A professora Anabela Reis que leciona no Agrupamento de Escolas de Sines explica que logo no início da interrupção letiva da Páscoa esteve com “mais dois colegas a trabalhar na plataforma para o terceiro período letivo” e no dia 14 de abril arrancaram “normalmente, como uma escola normal, viva, mas através da internet”.

“Todos eles, na primeira aula do dia 14, as carinhas deles nestas janelas digitais, olharem uns para os outros e a tocarem no ecrã como quem: ‘não te via há tanto tempo e tinha saudade tuas.’ É fantástico poder proporcionar este momento”, lembrou.

A professora, que vive em Vila Nova de Milfontes, conta que pelas funcionalidades do horário “devia ter 45 sessões síncronas ao longo da semana”, reduziu para 33 sessões e junta “as turmas todas” e cumpre o horário estalecido.

“É tão bom vê-los ali e perceber que a disciplina pelo menos uma vez por semana proporciona um momento e encontro entre eles”, destacou Anabela Reis, afirma que conseguem através “da janelinha pequenina perceber o que lhes faz falta, entender as suas necessidades”.

O professor Mário Rodrigues acrescenta que “agora” não têm “turmas de 20 alunos” mas aumentaram para o dobro, por exemplo, porque “os pais assistem, os avós assistem” e todos querem intervir.

“Temos uma sala muito mais ampla, nós chegamos não só aos alunos mas também aos pais, diretamente. Eu deixo-os participar diretamente na aula, porque esta adaptação para nós adultos é difícil estarmos sentados todo o dia em frente a um computador, mas para eles ainda mais. A alegria que conseguimos levar com os nossos conteúdos, as nossas ferramentas, chegamos a estes alunos”, desenvolveu o professor natural de Sernancelhe, onde também leciona da disciplina de EMRC, na Diocese de Lamego.

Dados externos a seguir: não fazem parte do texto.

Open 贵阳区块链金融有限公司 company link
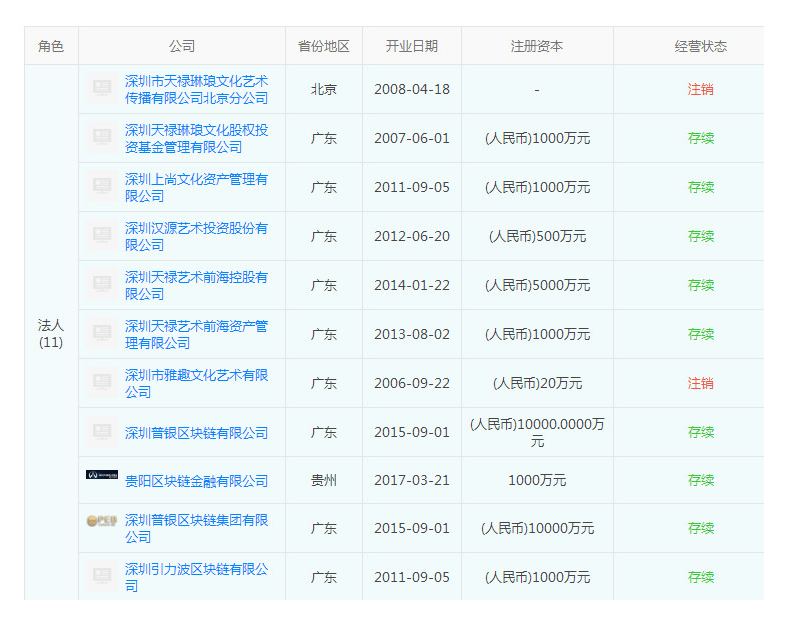798x624 pixels. (x=196, y=481)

Segundo a professora Anabela Reis, a disciplina de Educação Moral e Religiosa Católica “ajuda a entender o mundo” e “contribui para o crescimento integral da criança” e assinala que “a preocupação” do seu agrupamento “é dar as ferramentas aos alunos, todas as possíveis, para que consigam chegar a uma meta que os faça ser melhor”.

“A disciplina de EMRC foi-se desenvolvendo ao longo dos tempos e, atualmente, temos uma panóplia de ferramentas e possibilidades que permitem atingir o valor fundamental que passa pela educação integral dos nossos alunos que muitas vezes é esquecida dentro do âmbito escolar e a nossa disciplina é um contributo fundamental para isso”, acrescentou o professor Didácio Frei sobre o que considera ser a “disciplina mais transversal que existe nas escolas”.

No contexto atual, o professor Mário Rodrigues destaca que “com os alunos, em cada casa” estão “a incentivar os pais a fazer uma recolha de alimentos e ajudar quem está perto mas precisa da ajuda”.

A lei prevê a oferta obrigatória da disciplina curricular de Educação Moral e Religiosa Católica do Ensino Básico ao Secundário e no atual ano letivo 2019/2020 passou a integrar as matrizes dos cursos profissionais (Decreto-Lei nº 55/2018, de 6 de julho).

A Concordata assinada em 2004 entre Portugal e a Santa Sé consagra a existência da disciplina de EMRC, sendo os professores propostos pelos bispos, nomeados pelo Estado e pagos pela tutela; é uma componente do currículo nacional, de oferta obrigatória por parte dos estabelecimentos de ensino e de frequência facultativa.